# Tell me do you like these curtains?



## hollydolly (Mar 6, 2022)

I have been searching for new  summer curtains for my livinroom which has double aspect windows.., and for the first time, ready made.  .. I was initially going to get a neutral or cream, and then I realised that my last summer curtains were plain cream/neutral , and the winter ones I have up now are heavyweight  cream and red... so instead I looked at this pale grey patterned... lightweight...

My  3 walls in the livingroom, are white..above the  dado rail  and  the palest of lemon underneath. My fourth wall  is a feature wall and  is wallpapered with Red wallpaper.. , my sofas are burgundy.. my sideboard is pale  grey , and my carpet is beige... with beige and red rugs... 

I've spent ages looking at various curtains, and their reviews... and have put a few in the virtual basket, but then I came across these grey... and I like them but I;m not sure about the colour  grey... whaddya think ?

https://www.dunelm.com/product/havisham-grey-eyelet-curtains-1000194491


----------



## hollydolly (Mar 6, 2022)

Oh I've just found another I like ...but these have no real reviews so it's hard to know if they're any good...

https://www.dunelm.com/product/riverside-grasses-natural-eyelet-curtains-1000195133


----------



## Devi (Mar 6, 2022)

hollydolly said:


> Oh I've just found another I like ...but these have no real reviews so it's hard to know if they're any good...
> 
> https://www.dunelm.com/product/riverside-grasses-natural-eyelet-curtains-1000195133


I like the second ones best, although it's hard to say without seeing the room how they'll go.


----------



## RadishRose (Mar 6, 2022)

The beigy grass-pattern is nicer I think, than the gray.
Hard to tell unless in the room.


----------



## AnnieA (Mar 6, 2022)

I like the OP gray better for summer.


----------



## Lee (Mar 6, 2022)

Grey is the "in" colour now according to the designers.
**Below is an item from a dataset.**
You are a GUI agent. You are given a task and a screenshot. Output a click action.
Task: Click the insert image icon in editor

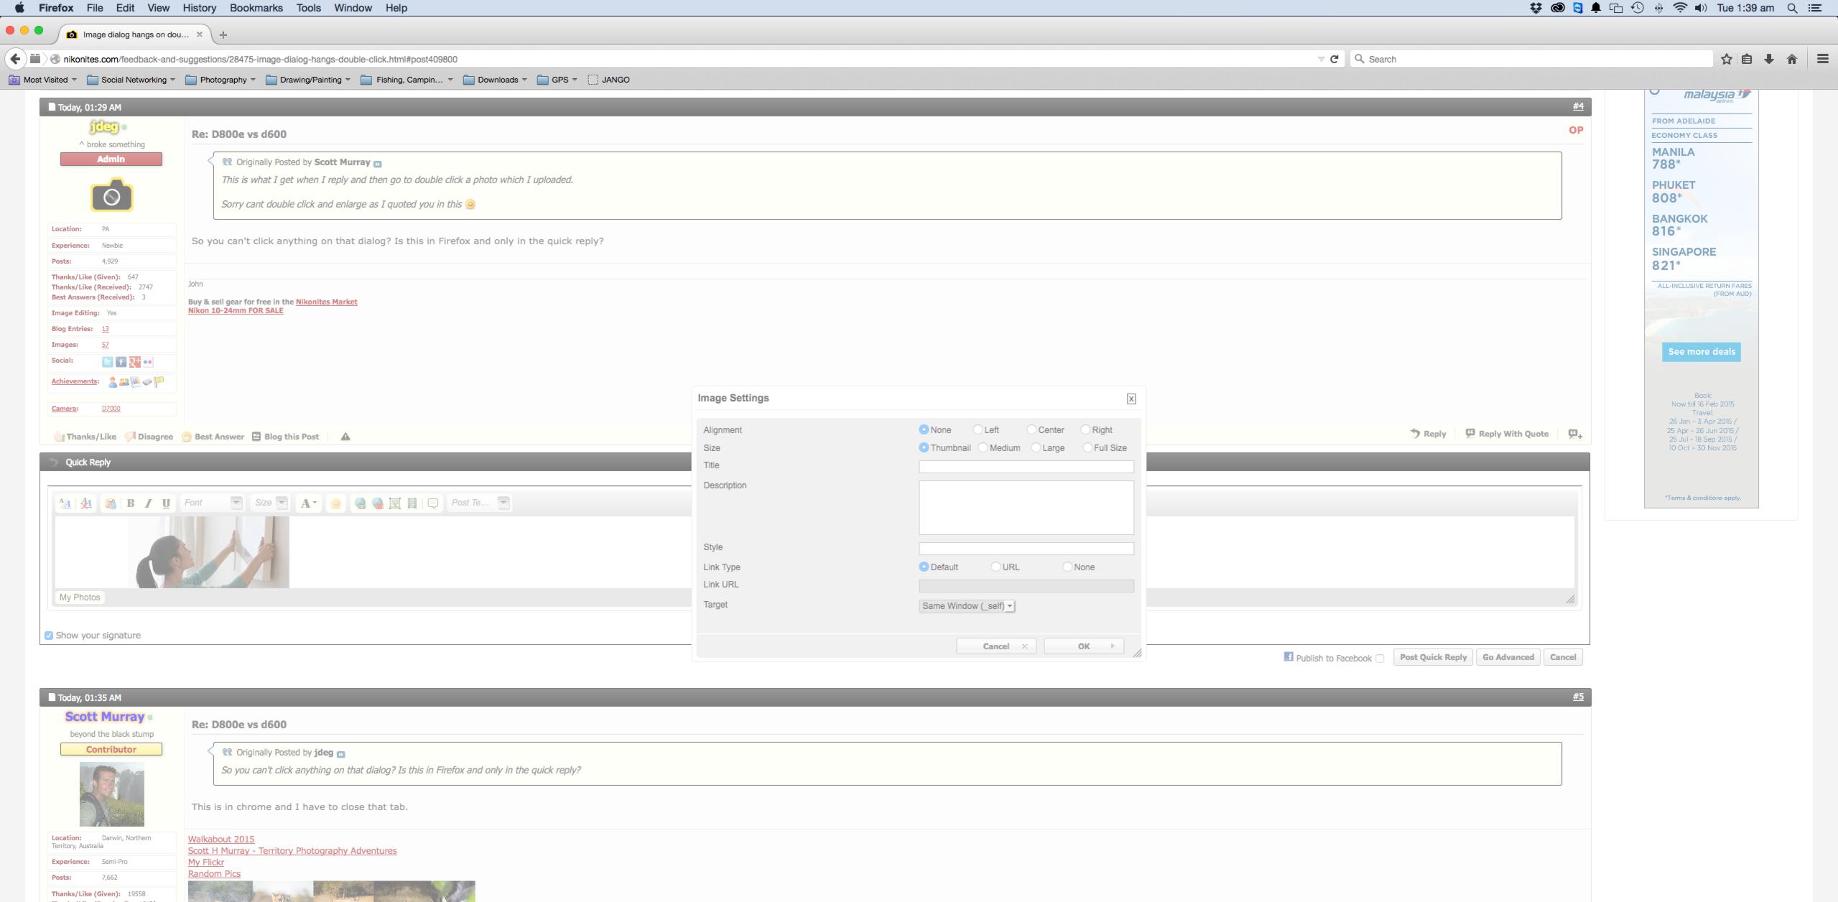[395, 503]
Good to know if you care about that stuff.

Go with what you like Holly. I will say though that grey pattern with a light off grey background wall and white woodwork looks smashing.


----------



## Pink Biz (Mar 6, 2022)

Gray. Your sideboard is gray *and* there is some beige in the curtains as well to go with your rugs and carpet.


----------



## hollydolly (Mar 6, 2022)

Thanks folks.. I like them both.. and grey has been in for a long time here.. and apart from the sideboard I've avoided grey because everyone else has it .. but I kinda like these grey curtains much to my surprise.. .. and I do like the rush grass pattern too.. so it's a difficult decision.. but I think I'm leaning towards the grey..


----------



## terry123 (Mar 6, 2022)

Like the first one.


----------



## SeaBreeze (Mar 6, 2022)

I just saw them for a split second, from what I saw I liked the second ones the best.  I couldn't stay on site without Accepting All Cookies demand, I rarely respond to such pushy mandates.


----------



## Kika (Mar 6, 2022)

While I like the gray, the pattern is a little too busy for my taste.  I do like the color, just not crazy about the pattern.  
My choice would be the grass pattern.   The site states "easy returns".  Any chance of buying both and returning the one that does not work for you?


----------



## Geezer Garage (Mar 6, 2022)

I think these are what you need.

https://i5.walmartimages.com/asr/73...peg?odnWidth=1000&odnHeight=1000&odnBg=ffffff


----------



## hollydolly (Mar 6, 2022)

SeaBreeze said:


> I just saw them for a split second, from what I saw I liked the second ones the best.  I couldn't stay on site without Accepting All Cookies demand, I rarely respond to such pushy mandates.


that's a surprise, we don't get them on that site here...


----------



## hollydolly (Mar 6, 2022)

Kika said:


> While I like the gray, the pattern is a little too busy for my taste.  I do like the color, just not crazy about the pattern.
> My choice would be the grass pattern.   The site states "easy returns".  Any chance of buying both and returning the one that does not work for you?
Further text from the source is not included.